Knicks Expected to Match Rockets Offer to Lin
At some point after the first wave of “Linsanity” swept over New York, jubilant Knicks fans looked at each other and asked the same question aloud: “We picked up this guy off waivers and he is set to hit free agency in July, so will we be able to keep him?”
Initially, it was assumed that the Knicks would have to use their entire mid-level exception to retain Lin via free agency. However, the Players Association took legal action in an attempt to convince an arbitrator that players picked up off waivers would be able to maintain their so called “Bird Rights.” Surprisingly, the arbitrator ruled in favor of the NBPA, and as result, it was determined that when Lin became a restricted free agent, New York would be able to re-sign him without having to dip into their MLE to do it. At that point, it seems almost certain that New York would let Lin test the free agent market, secure an offer and then match said offer sheet.
As I detailed earlier this week, in addition the fact that Lin is a promising young point guard (a position of need in NY) who has shown flashes of brilliance when he set the league on fire in early February, the financial incentives to bring back Lin outweigh the on-court basketball reasons. “Linsanity” was a veritable goldmine for the entire Knicks organization. From ticket sales, to TV ratings on the MSG network, to jersey sales – Lin was a cash cow. (For full details, click here).
Nonetheless, there was still the issue of which team would present Lin with an offer sheet and what the financial commitment of the new deal would entail. When it was reported Lin was flying to Houston to meet with GM Daryl Morey, the speculation was that the Rockets would include a back-loaded deal that included a so-called “poison pill,” which would have significant tax ramifications in the third and fourth years of the deal. The objective would be to possibly prevent the Knicks from matching. When point guard Goran Dragic purportedly agreed to a deal with Phoenix (no contract offer can be signed until July 11th) and Houston traded away Kyle Lowry earlier in the day, most in New York were expecting Morey to make Lin a monster offer. The most the Rockets could have offered was around $40 million over four years, with the third and fourth years in the neighborhood of $10 million each.

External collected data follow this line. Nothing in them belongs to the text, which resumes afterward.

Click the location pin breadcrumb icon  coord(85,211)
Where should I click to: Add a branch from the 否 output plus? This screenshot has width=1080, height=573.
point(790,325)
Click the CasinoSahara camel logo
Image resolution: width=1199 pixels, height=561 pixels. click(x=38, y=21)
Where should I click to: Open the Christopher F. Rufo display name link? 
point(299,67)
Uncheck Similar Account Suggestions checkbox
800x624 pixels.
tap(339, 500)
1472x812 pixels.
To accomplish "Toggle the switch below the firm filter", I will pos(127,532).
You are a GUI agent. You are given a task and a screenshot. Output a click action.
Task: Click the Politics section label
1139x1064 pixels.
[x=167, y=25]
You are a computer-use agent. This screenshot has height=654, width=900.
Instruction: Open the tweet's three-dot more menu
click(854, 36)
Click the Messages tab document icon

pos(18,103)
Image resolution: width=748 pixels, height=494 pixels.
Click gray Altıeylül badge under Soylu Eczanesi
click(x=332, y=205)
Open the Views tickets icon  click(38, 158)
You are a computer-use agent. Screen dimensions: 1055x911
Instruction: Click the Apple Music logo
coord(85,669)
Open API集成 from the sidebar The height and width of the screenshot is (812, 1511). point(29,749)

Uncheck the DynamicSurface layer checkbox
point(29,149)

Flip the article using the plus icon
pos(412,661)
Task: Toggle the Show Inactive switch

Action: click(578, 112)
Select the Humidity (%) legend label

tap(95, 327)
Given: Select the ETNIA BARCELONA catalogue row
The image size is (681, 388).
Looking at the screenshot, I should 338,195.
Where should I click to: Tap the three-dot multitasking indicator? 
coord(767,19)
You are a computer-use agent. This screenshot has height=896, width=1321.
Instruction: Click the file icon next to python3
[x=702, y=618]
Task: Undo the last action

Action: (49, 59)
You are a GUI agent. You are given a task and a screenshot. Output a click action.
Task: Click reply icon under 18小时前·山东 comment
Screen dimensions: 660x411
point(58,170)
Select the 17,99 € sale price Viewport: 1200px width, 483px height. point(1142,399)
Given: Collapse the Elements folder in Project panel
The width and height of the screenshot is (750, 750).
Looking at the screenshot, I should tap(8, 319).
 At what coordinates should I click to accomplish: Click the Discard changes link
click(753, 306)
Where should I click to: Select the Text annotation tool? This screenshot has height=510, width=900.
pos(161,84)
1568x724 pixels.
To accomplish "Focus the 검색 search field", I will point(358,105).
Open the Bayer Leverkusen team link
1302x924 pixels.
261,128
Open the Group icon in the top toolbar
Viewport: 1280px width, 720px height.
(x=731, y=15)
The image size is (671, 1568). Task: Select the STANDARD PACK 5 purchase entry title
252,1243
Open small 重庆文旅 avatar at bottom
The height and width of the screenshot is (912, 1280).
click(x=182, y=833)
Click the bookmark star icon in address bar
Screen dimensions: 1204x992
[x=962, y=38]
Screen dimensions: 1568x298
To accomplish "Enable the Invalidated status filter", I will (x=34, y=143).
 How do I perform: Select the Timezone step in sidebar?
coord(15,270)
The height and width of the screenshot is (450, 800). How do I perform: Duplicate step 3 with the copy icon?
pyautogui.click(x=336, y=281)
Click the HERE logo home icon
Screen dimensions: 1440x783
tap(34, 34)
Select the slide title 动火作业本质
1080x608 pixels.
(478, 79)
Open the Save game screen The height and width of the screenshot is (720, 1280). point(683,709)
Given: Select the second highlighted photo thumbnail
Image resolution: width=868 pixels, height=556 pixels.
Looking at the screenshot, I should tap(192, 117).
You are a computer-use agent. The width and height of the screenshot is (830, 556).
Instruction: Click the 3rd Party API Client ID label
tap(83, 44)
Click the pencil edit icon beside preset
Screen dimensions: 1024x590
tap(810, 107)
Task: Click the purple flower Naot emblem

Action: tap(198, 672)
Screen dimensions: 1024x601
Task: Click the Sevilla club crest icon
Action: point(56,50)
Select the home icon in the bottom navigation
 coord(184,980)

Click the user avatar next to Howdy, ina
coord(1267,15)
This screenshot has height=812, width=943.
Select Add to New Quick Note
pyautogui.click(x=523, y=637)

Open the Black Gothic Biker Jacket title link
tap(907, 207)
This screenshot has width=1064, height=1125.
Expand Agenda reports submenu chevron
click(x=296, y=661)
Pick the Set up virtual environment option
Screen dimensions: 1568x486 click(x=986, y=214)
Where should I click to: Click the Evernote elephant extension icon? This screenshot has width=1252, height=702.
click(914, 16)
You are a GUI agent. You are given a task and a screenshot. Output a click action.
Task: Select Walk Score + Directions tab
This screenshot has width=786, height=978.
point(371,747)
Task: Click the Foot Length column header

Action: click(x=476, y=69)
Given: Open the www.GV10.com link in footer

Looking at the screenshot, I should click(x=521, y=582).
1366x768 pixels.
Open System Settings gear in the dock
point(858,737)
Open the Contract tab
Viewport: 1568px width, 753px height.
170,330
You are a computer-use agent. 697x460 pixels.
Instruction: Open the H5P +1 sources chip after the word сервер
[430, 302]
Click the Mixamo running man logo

However, at around 8 p.m. EST on Thursday evening, Jonathan Feigen of the Houston Chronicle tweeted that the Lin had agreed to sign an offer sheet with only the first three years guaranteed, and a team option on the fourth and final season. The annual payouts will be $5.0 million the first year, $5.2 million the second year, and $9.3 million both the third and fourth years, with only the third season guaranteed. All told, only $19.5 million would be guaranteed. The total potential value of the contract would be $28.8 million, if the team elected to exercise the team option for the 2015-2016 season.
This had to be music to the ears of Knicks GM Glen Grunwald and owner James Dolan. Again, it was widely assumed, with good reason, that the Knicks would unhesitatingly match any offer Lin received. Having the flexibility on that fourth season is a welcomed relief. Due to the small sample size, Lin is certainly not a proven commodity. The opportunity to cut Lin loose in 2015 reduces the risk significantly. In addition, it works well with the Knicks’ current payroll going forward. Yes, Dolan will have to pay a massive tax during the 2015-16 campaign, but the contracts of the Knicks “Big Three” of Carmelo Anthony, Tyson Chandler and Amar’e Stoudemire expire that season. As a result, if the Knicks chose not to exercise that option on Lin, they could completely gut their roster and could be looking at creating close to $70 million in cap space.
All told, we learned two things today: First, it remains exceedingly likely that the New York Knicks will match the offer sheet that Lin signs on July 11th. However, the contract that that Lin and the Knicks will eventually be locked into is far more favorable, manageable and team-friendly than many expected it to be.